Recorded information:
———
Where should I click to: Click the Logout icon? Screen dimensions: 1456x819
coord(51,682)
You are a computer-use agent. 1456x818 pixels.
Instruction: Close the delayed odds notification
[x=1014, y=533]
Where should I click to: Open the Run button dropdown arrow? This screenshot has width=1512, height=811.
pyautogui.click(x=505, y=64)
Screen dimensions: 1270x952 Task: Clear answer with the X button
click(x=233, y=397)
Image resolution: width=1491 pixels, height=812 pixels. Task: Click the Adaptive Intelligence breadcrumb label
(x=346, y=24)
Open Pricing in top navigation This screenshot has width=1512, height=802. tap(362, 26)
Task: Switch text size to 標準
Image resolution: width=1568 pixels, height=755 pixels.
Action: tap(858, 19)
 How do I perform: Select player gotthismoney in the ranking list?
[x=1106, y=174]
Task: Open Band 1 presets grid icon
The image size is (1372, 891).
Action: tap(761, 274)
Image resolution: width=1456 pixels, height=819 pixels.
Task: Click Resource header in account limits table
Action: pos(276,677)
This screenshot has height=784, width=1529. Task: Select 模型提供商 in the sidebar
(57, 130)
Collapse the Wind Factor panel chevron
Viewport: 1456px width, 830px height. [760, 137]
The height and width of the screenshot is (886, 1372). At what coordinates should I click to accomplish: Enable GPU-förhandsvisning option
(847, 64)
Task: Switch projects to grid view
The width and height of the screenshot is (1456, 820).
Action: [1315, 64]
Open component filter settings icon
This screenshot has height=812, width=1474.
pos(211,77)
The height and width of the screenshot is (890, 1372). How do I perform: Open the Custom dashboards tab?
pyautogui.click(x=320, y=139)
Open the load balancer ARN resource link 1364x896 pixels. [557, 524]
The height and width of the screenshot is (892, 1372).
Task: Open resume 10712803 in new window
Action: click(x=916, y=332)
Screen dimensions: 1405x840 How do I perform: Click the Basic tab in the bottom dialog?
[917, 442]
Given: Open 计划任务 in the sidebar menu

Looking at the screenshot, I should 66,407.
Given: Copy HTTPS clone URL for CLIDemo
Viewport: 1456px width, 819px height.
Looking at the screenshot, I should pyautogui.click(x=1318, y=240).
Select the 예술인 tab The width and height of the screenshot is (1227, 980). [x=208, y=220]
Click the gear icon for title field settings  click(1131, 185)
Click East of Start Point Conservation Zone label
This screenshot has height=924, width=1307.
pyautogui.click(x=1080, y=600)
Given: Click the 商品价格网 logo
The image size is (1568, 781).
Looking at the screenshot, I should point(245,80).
———
Work task: Check each line of the listing for "settings", and copy the ones that hold it.

Answer to this problem:
Open component filter settings icon
Click the gear icon for title field settings  click(1131, 185)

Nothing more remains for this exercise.